Preamble
The recent Supreme Court of Canada decision1 places a difficult challenge before the Canadian Healthcare system. The Court upheld the contention that when government imposes delays in access to treatment in order to sustain the Public Health System it violates the individual’s right to life, liberty and the security of the person. Although rationing of resources was the primary concern, this decision threatens to provoke a series of challenges which will seriously weaken the political and economic viability of the single payor system. The Canadian Government’s response to this challenge will critically affect its ability to preserve the goals and principles incorporated in the Canada Health Act.
Proposed changes
To accomplish a sustainable reform it is necessary to make two simultaneous adjustments to the system. These changes are intended to increase the system's flexibility in dealing with change and to improve its economic performance. The primary objective is to introduce an element of productive competition while preserving the systems overall structure.

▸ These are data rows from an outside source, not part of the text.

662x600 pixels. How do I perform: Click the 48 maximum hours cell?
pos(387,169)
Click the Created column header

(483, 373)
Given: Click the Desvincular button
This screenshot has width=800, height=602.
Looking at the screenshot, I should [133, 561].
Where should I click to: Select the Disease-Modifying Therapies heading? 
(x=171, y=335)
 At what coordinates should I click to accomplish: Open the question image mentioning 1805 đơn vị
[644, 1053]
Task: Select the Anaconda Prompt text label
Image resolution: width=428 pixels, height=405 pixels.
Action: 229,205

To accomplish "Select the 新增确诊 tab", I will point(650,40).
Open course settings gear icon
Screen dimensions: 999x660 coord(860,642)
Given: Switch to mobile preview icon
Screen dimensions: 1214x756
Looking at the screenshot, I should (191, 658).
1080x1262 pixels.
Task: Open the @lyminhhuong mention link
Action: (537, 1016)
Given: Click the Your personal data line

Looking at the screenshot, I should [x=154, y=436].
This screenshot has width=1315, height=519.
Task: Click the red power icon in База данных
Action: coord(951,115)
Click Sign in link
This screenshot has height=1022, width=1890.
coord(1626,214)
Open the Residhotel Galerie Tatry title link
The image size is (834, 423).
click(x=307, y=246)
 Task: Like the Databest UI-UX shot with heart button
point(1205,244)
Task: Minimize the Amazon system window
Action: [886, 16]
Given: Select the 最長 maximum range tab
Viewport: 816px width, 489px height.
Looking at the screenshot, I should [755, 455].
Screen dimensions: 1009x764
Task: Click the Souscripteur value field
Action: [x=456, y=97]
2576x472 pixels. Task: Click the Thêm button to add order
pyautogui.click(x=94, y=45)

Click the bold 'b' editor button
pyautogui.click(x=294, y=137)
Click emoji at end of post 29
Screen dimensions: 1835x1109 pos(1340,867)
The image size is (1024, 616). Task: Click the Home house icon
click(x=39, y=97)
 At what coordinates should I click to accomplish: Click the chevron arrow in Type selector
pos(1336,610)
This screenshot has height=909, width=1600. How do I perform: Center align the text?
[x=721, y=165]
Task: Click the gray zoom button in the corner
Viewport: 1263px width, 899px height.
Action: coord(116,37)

I) Supplement the Regional Health Authorities with physician owned partnerships
Legislation should be written to establish physician owned partnerships empowered with the same responsibilities as the Regional Health Authorities. These partnerships should be owned equally by the physician members and should exclude ownership by non-physicians. They should be required to hire professional business management and to include in their governing body representation from the communities they serve. They should be directly responsible to the Ministry of Health. These partnerships thereby would create de facto competition within the Canadian health-care system without deviating from the intent of the Canada Health Act.
II) Establish Individual Tax-Preserved Health Care Access
Currently the Federal and Provincial governments set aside a portion of tax revenue to provide health care to all Canadians. Economic decisions which affect the availability of healthcare are therefore the prerogative and responsibility of government. It is this intrusion of government into the needs of the physician-patient relationship which lies at the heart of the Supreme Court decision. Effective revitalization of the Canadian System must begin with its funding mechanism. The tradition of governments amassing funds for healthcare should be questioned. Healthcare is an intensely personal endeavor. Individuals deserve not just access to care but the right of choice. Differences between Regional Health Authorities and fiscally responsible physician-partnerships will provide an appropriate framework. To fund this choice requires a fundamental change in the use of taxation. Rather than allow government to confiscate the necessary funds, permit citizens to preserve a portion of their tax liability specifically to purchase healthcare. Each citizen would then have the right to designate either a regional health council or a physician-partnership as their comprehensive source of healthcare. A monthly check-off out of their tax liability would distribute funds to the appropriate recipient. The commitment to universal care remains intact. The Physician-partnerships would assume the responsibility to appropriately manage their patients’ pooled fiscal resources. The quality of their fiscal decisions to deploy these funds will be a critical factor as they compete for the continued loyalty of their patients.
III) Consequences of this reform
These physician-partnerships would assume the role of risk assuming insurers. They would have the responsibility to contract with hospitals, independent providers, and to pay their employees and expenses. There would thus be two parallel sources of health care. Patients could choose either to cede their tax credit to a government sponsored regional health authority whose funding then comes directly from the government, or to use the tax check-off to purchase medical care from a physician-partnership. The outcome of the competition between these two sources of health care would hinge upon the quality of care they provide. To eliminate extraneous drains upon the healthcare dollar there should continue to be a prohibition on the introduction of private health care insurance companies. Patients would choose between government sponsored and physician sponsored care based upon their satisfaction with access to care, the outcome of care and the availability of new resources and treatment.
Within the physician-partnership, fee-for-service would be replaced by an appropriate salary determined by the partnership. Increased income then becomes dependent upon the overall performance of the group and upon incentives based rewards established within the physician’s own area of expertise. Such a system of remuneration will take advantage of the physician’s natural inclination to weigh the value of his personal services against a professional desire to treat and cure patients. To succeed, providers must focus upon efficient, appropriate care. In this new fiscal model economic incentives become appropriately balanced between provider and patient needs.
IV) Promote competition
By encouraging the formation of multiple physician-partnerships one of the major goals of Canadian reform is achieved. Open competition between care giving entities will drive an efficient reorganization of medicine. Physician-partnerships will need to negotiate arrangements with hospitals for beds, with universities for advanced care for seriously ill patients and with private provider groups for specific aspects of care. They must decide how many hospital beds they need, where they want to send their difficult cases (e.g. rare malignancies) for treatment, and whether to engage specialty providers (e.g. cardiac surgery) to perform specific tasks. The breadth of decisions they will need to make will be determined by the Government’s definition of health care that will be encompassed under tax preserved health care funding.
1 Chaoulli v. Quebec (Attorney General), 1 SCR 791, 2005 SCC 35.